The Not-so-Good Side of Voip Service
Humans are superior beings. They are never satisfied with what they already have; if the situation permits, they always want to make a change. And this is the very reason why many new technologies are emerging in the market.
And whenever a new technology is introduced, the advantages are always given much attention. In almost every situation, the good side is always given considerable attention. But this should not be the case. Looking at disadvantages of new technologies is one way to improving it.
Have you heard about VoIP? This is also called voice over IP (internet protocol). If you're using an internet service, then you've probably heard about this already. VoIP is used to send voice information through the internet so that you can make and receive calls. This system is very much different from the way telephone networks work. And since VoIP makes use of the internet, it costs less and does not charge tolls like the traditional phone service.
Although many people are now using this new technology, and benefiting from it greatly, there are those who want to stick with their traditional telephone sets. And this is because of the disadvantages that they never fail to see.
VoIP is a great technology, even the telecommunications industry is quite threatened by it. But since VoIP is still new, there are some drawbacks that make people think twice before they finally decide to convert.
One major issue is sound quality. Not all households and small businesses can afford a highly efficient internet connection or good equipment. If they settle for cheap ones, they will not get the best sound quality that they are expecting. Remember, you need a broadband or a fast internet connection (cable/DSL) in order to achieve good sound quality. But with the different unexpected conditions in this world, there is no guarantee.
Sound quality is affected because of the following reasons:
- How VoIP works; in order to transmit voice information through the internet, your voice will be converted into packets. These packets will be transmitted to the call recipient in sequential order. There are times when it arrives jumbled and so the system will have to re-assemble the entire data by following the packet's number to figure out what the call is about, and this is rather time consuming. While re-assembling the data, the recipient can't receive the call in real time, and there are seconds of silence.
- Latency issues; bandwidth is a very important element in order to deliver the call without significant delay. As providers figure out ways to lessen bandwidth requirements through compression algorithms, another problem surfaces
- Compression consumes processing power, therefore, the sound quality is greatly affected; some have problems with regards to echoes. Though the echoes can be filtered, this will again need added processing power. This is great problem with computer-based voice over IP. But if you have a VoIP phone, you will not worry about processing power, but this phone is more costly than a regular telephone set.

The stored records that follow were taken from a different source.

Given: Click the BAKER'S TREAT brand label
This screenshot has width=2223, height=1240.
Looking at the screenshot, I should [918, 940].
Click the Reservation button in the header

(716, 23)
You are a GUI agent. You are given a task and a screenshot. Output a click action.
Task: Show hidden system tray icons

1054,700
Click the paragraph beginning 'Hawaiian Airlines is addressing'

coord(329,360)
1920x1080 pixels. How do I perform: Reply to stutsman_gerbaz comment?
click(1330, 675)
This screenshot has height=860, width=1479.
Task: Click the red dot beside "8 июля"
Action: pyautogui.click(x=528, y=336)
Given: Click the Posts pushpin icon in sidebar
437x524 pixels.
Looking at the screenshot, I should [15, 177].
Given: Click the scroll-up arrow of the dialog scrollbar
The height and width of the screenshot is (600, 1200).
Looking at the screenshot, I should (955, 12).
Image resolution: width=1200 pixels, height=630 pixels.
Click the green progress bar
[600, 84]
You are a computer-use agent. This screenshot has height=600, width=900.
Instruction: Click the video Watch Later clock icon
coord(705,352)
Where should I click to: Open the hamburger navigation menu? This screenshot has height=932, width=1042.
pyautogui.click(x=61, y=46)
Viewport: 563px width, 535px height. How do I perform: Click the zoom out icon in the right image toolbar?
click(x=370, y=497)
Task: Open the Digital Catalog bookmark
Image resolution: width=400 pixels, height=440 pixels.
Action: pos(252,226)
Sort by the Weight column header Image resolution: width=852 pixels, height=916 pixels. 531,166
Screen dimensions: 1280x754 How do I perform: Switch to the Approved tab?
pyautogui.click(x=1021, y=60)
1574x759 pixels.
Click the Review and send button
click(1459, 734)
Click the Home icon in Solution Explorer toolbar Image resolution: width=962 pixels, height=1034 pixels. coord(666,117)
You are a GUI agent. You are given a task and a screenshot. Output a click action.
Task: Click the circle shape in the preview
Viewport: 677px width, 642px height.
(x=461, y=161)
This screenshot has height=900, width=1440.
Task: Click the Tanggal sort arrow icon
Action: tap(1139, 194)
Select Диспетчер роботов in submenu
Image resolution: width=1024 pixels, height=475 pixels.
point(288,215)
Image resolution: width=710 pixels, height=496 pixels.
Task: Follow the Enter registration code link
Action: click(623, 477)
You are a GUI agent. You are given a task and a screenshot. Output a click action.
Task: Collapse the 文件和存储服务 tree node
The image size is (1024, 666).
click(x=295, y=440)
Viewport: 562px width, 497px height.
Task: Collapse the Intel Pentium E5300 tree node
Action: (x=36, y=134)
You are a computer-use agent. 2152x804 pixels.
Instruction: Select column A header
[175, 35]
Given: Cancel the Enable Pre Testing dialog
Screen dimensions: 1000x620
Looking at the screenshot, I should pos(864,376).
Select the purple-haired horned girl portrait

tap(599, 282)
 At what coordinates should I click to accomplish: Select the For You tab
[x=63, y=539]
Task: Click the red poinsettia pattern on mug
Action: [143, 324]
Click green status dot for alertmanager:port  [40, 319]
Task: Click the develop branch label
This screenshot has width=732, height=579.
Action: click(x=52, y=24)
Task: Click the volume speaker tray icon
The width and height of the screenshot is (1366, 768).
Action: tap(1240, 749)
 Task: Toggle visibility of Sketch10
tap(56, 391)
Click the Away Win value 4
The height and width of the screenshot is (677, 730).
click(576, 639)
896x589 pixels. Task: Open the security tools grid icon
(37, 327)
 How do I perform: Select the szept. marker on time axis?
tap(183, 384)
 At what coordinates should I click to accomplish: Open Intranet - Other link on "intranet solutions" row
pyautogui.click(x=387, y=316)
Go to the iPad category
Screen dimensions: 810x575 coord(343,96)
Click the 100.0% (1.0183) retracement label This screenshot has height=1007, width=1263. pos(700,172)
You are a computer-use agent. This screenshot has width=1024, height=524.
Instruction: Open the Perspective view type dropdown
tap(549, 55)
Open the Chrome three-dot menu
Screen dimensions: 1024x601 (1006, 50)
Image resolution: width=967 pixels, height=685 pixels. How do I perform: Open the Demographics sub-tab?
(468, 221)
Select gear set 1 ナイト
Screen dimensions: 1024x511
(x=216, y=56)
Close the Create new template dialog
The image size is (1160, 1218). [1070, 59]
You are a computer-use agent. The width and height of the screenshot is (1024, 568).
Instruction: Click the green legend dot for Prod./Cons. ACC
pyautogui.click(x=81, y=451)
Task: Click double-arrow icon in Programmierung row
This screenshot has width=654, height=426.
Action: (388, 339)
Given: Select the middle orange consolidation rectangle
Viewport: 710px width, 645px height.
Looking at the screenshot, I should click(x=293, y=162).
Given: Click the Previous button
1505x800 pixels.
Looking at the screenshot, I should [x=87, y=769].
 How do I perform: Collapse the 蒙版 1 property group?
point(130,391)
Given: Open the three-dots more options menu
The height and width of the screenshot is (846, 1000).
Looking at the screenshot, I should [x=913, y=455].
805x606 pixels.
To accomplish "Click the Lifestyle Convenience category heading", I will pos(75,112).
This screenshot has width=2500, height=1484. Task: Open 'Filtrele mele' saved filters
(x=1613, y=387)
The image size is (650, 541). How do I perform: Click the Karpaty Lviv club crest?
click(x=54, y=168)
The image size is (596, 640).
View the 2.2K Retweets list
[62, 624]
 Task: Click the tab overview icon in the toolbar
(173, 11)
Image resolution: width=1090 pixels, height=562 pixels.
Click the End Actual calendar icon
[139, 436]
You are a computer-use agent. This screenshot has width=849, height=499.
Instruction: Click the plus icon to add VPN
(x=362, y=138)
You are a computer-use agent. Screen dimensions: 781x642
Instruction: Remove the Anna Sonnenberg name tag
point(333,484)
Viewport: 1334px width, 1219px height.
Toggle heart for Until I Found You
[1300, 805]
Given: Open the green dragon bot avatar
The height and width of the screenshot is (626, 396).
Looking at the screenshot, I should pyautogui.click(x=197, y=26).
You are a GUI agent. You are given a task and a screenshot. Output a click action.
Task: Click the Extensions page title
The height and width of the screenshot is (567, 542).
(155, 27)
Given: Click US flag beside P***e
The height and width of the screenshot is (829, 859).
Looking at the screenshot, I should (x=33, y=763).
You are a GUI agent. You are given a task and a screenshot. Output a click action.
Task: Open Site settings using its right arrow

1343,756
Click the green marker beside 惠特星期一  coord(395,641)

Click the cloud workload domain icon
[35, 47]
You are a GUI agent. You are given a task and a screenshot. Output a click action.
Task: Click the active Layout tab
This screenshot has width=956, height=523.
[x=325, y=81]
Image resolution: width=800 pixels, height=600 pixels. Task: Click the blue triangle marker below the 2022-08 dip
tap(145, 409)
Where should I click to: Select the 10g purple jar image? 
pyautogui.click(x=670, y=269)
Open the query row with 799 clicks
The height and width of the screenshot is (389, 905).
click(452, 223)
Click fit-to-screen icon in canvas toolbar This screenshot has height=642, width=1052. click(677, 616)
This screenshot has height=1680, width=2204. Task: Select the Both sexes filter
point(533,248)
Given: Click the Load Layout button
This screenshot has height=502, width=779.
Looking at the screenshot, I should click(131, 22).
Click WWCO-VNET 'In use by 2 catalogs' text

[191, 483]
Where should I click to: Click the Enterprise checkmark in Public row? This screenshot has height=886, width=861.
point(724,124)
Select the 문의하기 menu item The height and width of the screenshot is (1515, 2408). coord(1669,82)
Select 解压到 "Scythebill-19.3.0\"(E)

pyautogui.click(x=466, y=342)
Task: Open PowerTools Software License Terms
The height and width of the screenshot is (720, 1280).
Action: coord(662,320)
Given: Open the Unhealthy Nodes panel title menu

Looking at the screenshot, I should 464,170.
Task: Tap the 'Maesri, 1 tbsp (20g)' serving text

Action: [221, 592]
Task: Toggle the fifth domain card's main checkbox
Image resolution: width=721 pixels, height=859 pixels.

Other disadvantages include:
- Practicality issues; VoIP computer-based systems requires you to have a computer; the computer should always be running as well as the software which adds up to your electric bills; you can't use VoIP when there is a blackout; without an internet connection, you can't use VoIP
- Another issue is emergency calling; when you make an emergency call using VoIP and dial 911, your call can't be easily traced but now there is the so-called e911 but not all VoIP providers have this particular feature, so do check if your provider has it
Before making a VoIP investment, make sure that you check for its disadvantages. Don't plunge in blindly. Applications that are web based does not necessarily mean that they promise optimum quality and satisfaction.
Although the voice over IP promises a lot of advantages for consumers and businesses, it also holds some major disadvantages that should not be overlooked.
If having a voice over IP will cut down your telephone bills, but will increase your other monthly bills, then perhaps it's better to stay with a traditional phone.
Consider all your calling needs, and don't forget other important matters like your budget. Usually, VoIP have a wide range of plans, and some are rather pricey. Evaluate first all your needs and then you decide.